ATTIVITÀ DA SVOLGERE –
1 – Indica se ciascuna affermazione concorda con l'articolo sul reato di anzianità, rispondendo sì o no e citando le parole decisive del testo: (a) la madre aveva 56 anni quando è nata la figlia; (b) il marito è più giovane della moglie; (c) una sentenza definitiva ha condannato i genitori per abbandono.
2 – Nell'articolo sul reato di anzianità, quanti anni sono passati quando la Corte d'Appello si rifiuta di restituire la figlia ai genitori?
### BRANO SELEZIONATO ###
Corriere della Sera

Reato di anzianità

- Di Massimo Gramellini

Da oggi in Italia esiste il reato di anzianità e la pena consiste nella sottrazion­e di un minore ai genitori biologici da parte della cosiddetta Giustizia.

Una signora del Monferrato ha avuto il torto inemendabi­le di mettere al mondo sua figlia a 56 anni. Il marito ne ha dodici di più, ma i padri brizzolati non fanno scalpore: il problema è lei. Basta un episodio risibile — la bimba che rimane da sola in macchina qualche minuto, mentre i genitori scaricano le borse della spesa e le scaldano il biberon — per accendere il falò del pregiudizi­o. I vicini di casa sbirciano dalla finestra e denunciano, gli assistenti sociali prontament­e intervengo­no. Come ha osato quella donna partorire a un’età simile? Deve essere perversa, degenere. La piccola viene data in affido e poi in adozione, nonostante una sentenza definitiva assolva i genitori dall’accusa di abbandono. Fino al capolavoro kafkiano di ieri. Chiamata a pronunciar­si sull’adottabili­tà della creatura, la Corte d’Appello riconosce che la madre e il padre non hanno fatto niente di male, eppure si rifiuta di restituire loro la figlia perché ormai sono passati sette anni e per lei si tratterebb­e di un trauma. Ma quel tempo è trascorso per colpa dell’apparato burocratic­o, che prima ha sottratto senza motivo la bambina ai suoi genitori e poi ha tardato a riportarla a casa in nome di un pregiudizi­o legato all’anagrafe. Tutto questo nel Paese che non toglie la patria potestà ai mafiosi, si riempie la bocca con la sacralità della famiglia e tira avanti grazie all’impegno quotidiano di milioni di nonni. Saranno dichiarati fuorilegge anche loro?
### INFORMAZIONI ESTRATTE ###
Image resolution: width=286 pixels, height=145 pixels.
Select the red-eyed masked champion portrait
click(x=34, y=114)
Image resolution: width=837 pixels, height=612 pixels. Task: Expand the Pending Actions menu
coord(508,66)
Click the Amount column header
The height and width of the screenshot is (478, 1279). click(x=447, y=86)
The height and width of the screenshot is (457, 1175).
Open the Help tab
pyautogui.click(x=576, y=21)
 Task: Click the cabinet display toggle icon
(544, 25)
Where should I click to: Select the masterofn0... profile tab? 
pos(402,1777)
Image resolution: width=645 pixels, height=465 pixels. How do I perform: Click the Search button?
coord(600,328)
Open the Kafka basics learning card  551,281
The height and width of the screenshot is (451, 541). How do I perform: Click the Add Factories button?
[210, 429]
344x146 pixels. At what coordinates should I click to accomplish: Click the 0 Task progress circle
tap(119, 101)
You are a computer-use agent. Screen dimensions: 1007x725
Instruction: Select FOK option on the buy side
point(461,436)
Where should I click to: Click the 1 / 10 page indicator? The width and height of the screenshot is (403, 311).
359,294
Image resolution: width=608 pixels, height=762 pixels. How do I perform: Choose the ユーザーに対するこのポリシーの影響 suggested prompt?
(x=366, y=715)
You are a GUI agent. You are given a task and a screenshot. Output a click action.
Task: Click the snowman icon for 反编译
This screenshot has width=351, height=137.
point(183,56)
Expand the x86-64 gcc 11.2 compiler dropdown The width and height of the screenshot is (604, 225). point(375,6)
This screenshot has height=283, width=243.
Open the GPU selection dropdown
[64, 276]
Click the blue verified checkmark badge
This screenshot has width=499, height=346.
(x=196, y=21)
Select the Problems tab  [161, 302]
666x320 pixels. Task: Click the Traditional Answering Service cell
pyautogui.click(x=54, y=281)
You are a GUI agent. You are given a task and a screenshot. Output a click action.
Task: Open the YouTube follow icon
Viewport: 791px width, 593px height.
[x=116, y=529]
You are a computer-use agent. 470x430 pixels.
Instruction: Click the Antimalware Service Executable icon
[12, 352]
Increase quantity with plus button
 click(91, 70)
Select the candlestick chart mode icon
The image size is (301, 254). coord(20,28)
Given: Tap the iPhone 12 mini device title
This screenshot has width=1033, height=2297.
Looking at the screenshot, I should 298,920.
###
SOLUZIONI –
1 –
(a) Sì: "mettere al mondo sua figlia a 56 anni".
(b) No: "Il marito ne ha dodici di più".
(c) No: "nonostante una sentenza definitiva assolva i genitori dall’accusa di abbandono".

2 – Sono passati sette anni.